» The task: All records below are to be repeated precisely, with nothing added.

» Provided entries:
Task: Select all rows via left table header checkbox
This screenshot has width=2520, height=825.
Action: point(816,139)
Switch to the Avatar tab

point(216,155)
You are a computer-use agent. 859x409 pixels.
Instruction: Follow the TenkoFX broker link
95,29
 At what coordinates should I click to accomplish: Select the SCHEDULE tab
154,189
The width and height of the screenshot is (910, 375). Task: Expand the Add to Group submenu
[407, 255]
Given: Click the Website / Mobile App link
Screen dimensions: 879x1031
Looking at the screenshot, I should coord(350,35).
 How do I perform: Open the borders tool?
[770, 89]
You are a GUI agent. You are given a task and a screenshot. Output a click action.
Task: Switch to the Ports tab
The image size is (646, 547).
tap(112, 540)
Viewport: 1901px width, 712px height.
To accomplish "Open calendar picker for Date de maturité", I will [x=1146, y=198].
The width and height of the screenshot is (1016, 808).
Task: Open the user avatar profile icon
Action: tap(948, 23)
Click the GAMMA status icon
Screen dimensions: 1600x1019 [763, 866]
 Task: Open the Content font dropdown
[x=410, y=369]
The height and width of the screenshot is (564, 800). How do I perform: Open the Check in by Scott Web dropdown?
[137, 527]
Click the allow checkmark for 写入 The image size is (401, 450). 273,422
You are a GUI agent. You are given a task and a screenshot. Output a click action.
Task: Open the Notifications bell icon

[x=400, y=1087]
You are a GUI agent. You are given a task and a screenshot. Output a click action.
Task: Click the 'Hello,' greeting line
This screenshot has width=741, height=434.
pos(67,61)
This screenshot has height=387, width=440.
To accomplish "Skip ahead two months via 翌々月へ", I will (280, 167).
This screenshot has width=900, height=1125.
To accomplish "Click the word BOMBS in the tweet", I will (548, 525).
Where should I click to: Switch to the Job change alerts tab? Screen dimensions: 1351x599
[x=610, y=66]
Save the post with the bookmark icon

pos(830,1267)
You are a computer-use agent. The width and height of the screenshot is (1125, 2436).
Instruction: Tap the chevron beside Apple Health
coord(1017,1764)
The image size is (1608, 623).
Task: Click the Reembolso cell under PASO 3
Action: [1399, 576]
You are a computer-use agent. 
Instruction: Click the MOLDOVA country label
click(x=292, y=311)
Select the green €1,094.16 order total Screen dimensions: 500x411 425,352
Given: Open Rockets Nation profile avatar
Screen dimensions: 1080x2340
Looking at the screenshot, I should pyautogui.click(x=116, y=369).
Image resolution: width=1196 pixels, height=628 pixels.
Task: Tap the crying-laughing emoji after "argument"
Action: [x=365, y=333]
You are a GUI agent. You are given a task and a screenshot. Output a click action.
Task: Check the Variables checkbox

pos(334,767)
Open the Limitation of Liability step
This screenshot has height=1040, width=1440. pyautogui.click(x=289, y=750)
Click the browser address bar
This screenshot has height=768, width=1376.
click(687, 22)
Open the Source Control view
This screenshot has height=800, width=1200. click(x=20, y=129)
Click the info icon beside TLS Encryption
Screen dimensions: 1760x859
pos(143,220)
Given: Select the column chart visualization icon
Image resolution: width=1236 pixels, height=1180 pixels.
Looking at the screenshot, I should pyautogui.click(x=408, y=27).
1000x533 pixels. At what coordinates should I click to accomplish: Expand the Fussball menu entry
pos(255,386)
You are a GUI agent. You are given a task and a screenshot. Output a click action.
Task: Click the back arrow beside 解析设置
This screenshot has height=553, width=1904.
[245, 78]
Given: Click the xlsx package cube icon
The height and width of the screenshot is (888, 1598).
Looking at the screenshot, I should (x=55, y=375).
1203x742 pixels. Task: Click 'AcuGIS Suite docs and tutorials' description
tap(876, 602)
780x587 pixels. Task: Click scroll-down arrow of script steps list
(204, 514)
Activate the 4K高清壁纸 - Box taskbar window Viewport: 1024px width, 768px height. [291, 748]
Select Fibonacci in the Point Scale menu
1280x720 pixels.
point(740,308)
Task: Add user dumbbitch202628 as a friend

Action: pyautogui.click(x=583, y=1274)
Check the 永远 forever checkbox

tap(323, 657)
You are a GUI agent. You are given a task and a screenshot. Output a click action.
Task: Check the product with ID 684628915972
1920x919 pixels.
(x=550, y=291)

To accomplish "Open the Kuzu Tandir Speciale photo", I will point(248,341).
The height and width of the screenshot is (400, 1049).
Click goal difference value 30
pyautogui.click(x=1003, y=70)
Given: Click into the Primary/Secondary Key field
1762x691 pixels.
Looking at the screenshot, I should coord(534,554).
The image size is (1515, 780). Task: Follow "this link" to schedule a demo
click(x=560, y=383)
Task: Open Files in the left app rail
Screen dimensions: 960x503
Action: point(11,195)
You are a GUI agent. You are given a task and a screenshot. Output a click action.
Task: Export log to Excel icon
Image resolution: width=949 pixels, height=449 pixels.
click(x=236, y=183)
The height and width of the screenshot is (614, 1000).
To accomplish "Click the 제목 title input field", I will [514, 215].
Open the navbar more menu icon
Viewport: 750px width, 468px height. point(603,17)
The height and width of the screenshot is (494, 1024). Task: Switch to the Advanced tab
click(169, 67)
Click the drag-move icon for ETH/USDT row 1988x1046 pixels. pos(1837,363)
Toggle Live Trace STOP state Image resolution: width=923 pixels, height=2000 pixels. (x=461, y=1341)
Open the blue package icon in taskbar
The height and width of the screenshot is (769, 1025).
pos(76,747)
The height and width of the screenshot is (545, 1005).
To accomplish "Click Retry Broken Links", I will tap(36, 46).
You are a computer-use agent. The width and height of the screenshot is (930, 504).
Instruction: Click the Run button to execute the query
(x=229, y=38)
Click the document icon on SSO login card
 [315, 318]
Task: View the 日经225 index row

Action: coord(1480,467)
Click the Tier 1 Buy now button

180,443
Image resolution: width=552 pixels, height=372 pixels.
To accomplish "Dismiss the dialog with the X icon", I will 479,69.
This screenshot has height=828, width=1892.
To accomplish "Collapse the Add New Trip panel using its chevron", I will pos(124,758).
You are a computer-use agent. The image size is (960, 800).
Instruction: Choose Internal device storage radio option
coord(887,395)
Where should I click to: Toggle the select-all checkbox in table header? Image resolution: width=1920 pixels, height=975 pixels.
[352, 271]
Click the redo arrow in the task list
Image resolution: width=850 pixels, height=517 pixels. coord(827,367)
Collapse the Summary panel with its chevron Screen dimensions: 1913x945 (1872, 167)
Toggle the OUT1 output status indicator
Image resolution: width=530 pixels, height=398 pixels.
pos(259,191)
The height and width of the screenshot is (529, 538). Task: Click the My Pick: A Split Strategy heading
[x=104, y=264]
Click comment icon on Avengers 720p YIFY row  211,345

» Task output:
Task: Select all rows via left table header checkbox
This screenshot has width=2520, height=825.
Action: point(816,139)
Switch to the Avatar tab

point(216,155)
You are a computer-use agent. 859x409 pixels.
Instruction: Follow the TenkoFX broker link
95,29
 At what coordinates should I click to accomplish: Select the SCHEDULE tab
154,189
The width and height of the screenshot is (910, 375). Task: Expand the Add to Group submenu
[407, 255]
Given: Click the Website / Mobile App link
Screen dimensions: 879x1031
Looking at the screenshot, I should coord(350,35).
 How do I perform: Open the borders tool?
[770, 89]
You are a GUI agent. You are given a task and a screenshot. Output a click action.
Task: Switch to the Ports tab
The image size is (646, 547).
tap(112, 540)
Viewport: 1901px width, 712px height.
To accomplish "Open calendar picker for Date de maturité", I will [x=1146, y=198].
The width and height of the screenshot is (1016, 808).
Task: Open the user avatar profile icon
Action: tap(948, 23)
Click the GAMMA status icon
Screen dimensions: 1600x1019 [763, 866]
 Task: Open the Content font dropdown
[x=410, y=369]
The height and width of the screenshot is (564, 800). How do I perform: Open the Check in by Scott Web dropdown?
[137, 527]
Click the allow checkmark for 写入 The image size is (401, 450). 273,422
You are a GUI agent. You are given a task and a screenshot. Output a click action.
Task: Open the Notifications bell icon

[x=400, y=1087]
You are a GUI agent. You are given a task and a screenshot. Output a click action.
Task: Click the 'Hello,' greeting line
This screenshot has width=741, height=434.
pos(67,61)
This screenshot has height=387, width=440.
To accomplish "Skip ahead two months via 翌々月へ", I will (280, 167).
This screenshot has width=900, height=1125.
To accomplish "Click the word BOMBS in the tweet", I will (548, 525).
Where should I click to: Switch to the Job change alerts tab? Screen dimensions: 1351x599
[x=610, y=66]
Save the post with the bookmark icon

pos(830,1267)
You are a computer-use agent. The width and height of the screenshot is (1125, 2436).
Instruction: Tap the chevron beside Apple Health
coord(1017,1764)
The image size is (1608, 623).
Task: Click the Reembolso cell under PASO 3
Action: [1399, 576]
You are a computer-use agent. 
Instruction: Click the MOLDOVA country label
click(x=292, y=311)
Select the green €1,094.16 order total Screen dimensions: 500x411 425,352
Given: Open Rockets Nation profile avatar
Screen dimensions: 1080x2340
Looking at the screenshot, I should pyautogui.click(x=116, y=369).
Image resolution: width=1196 pixels, height=628 pixels.
Task: Tap the crying-laughing emoji after "argument"
Action: [x=365, y=333]
You are a GUI agent. You are given a task and a screenshot. Output a click action.
Task: Check the Variables checkbox

pos(334,767)
Open the Limitation of Liability step
This screenshot has height=1040, width=1440. pyautogui.click(x=289, y=750)
Click the browser address bar
This screenshot has height=768, width=1376.
click(687, 22)
Open the Source Control view
This screenshot has height=800, width=1200. click(x=20, y=129)
Click the info icon beside TLS Encryption
Screen dimensions: 1760x859
pos(143,220)
Given: Select the column chart visualization icon
Image resolution: width=1236 pixels, height=1180 pixels.
Looking at the screenshot, I should pyautogui.click(x=408, y=27).
1000x533 pixels. At what coordinates should I click to accomplish: Expand the Fussball menu entry
pos(255,386)
You are a GUI agent. You are given a task and a screenshot. Output a click action.
Task: Click the back arrow beside 解析设置
This screenshot has height=553, width=1904.
[245, 78]
Given: Click the xlsx package cube icon
The height and width of the screenshot is (888, 1598).
Looking at the screenshot, I should (x=55, y=375).
1203x742 pixels. Task: Click 'AcuGIS Suite docs and tutorials' description
tap(876, 602)
780x587 pixels. Task: Click scroll-down arrow of script steps list
(204, 514)
Activate the 4K高清壁纸 - Box taskbar window Viewport: 1024px width, 768px height. [291, 748]
Select Fibonacci in the Point Scale menu
1280x720 pixels.
point(740,308)
Task: Add user dumbbitch202628 as a friend

Action: pyautogui.click(x=583, y=1274)
Check the 永远 forever checkbox

tap(323, 657)
You are a GUI agent. You are given a task and a screenshot. Output a click action.
Task: Check the product with ID 684628915972
1920x919 pixels.
(x=550, y=291)

To accomplish "Open the Kuzu Tandir Speciale photo", I will point(248,341).
The height and width of the screenshot is (400, 1049).
Click goal difference value 30
pyautogui.click(x=1003, y=70)
Given: Click into the Primary/Secondary Key field
1762x691 pixels.
Looking at the screenshot, I should coord(534,554).
The image size is (1515, 780). Task: Follow "this link" to schedule a demo
click(x=560, y=383)
Task: Open Files in the left app rail
Screen dimensions: 960x503
Action: point(11,195)
You are a GUI agent. You are given a task and a screenshot. Output a click action.
Task: Export log to Excel icon
Image resolution: width=949 pixels, height=449 pixels.
click(x=236, y=183)
The height and width of the screenshot is (614, 1000).
To accomplish "Click the 제목 title input field", I will [514, 215].
Open the navbar more menu icon
Viewport: 750px width, 468px height. point(603,17)
The height and width of the screenshot is (494, 1024). Task: Switch to the Advanced tab
click(169, 67)
Click the drag-move icon for ETH/USDT row 1988x1046 pixels. pos(1837,363)
Toggle Live Trace STOP state Image resolution: width=923 pixels, height=2000 pixels. (x=461, y=1341)
Open the blue package icon in taskbar
The height and width of the screenshot is (769, 1025).
pos(76,747)
The height and width of the screenshot is (545, 1005).
To accomplish "Click Retry Broken Links", I will tap(36, 46).
You are a computer-use agent. The width and height of the screenshot is (930, 504).
Instruction: Click the Run button to execute the query
(x=229, y=38)
Click the document icon on SSO login card
 [315, 318]
Task: View the 日经225 index row

Action: coord(1480,467)
Click the Tier 1 Buy now button

180,443
Image resolution: width=552 pixels, height=372 pixels.
To accomplish "Dismiss the dialog with the X icon", I will 479,69.
This screenshot has height=828, width=1892.
To accomplish "Collapse the Add New Trip panel using its chevron", I will pos(124,758).
You are a computer-use agent. The image size is (960, 800).
Instruction: Choose Internal device storage radio option
coord(887,395)
Where should I click to: Toggle the select-all checkbox in table header? Image resolution: width=1920 pixels, height=975 pixels.
[352, 271]
Click the redo arrow in the task list
Image resolution: width=850 pixels, height=517 pixels. coord(827,367)
Collapse the Summary panel with its chevron Screen dimensions: 1913x945 (1872, 167)
Toggle the OUT1 output status indicator
Image resolution: width=530 pixels, height=398 pixels.
pos(259,191)
The height and width of the screenshot is (529, 538). Task: Click the My Pick: A Split Strategy heading
[x=104, y=264]
Click comment icon on Avengers 720p YIFY row  211,345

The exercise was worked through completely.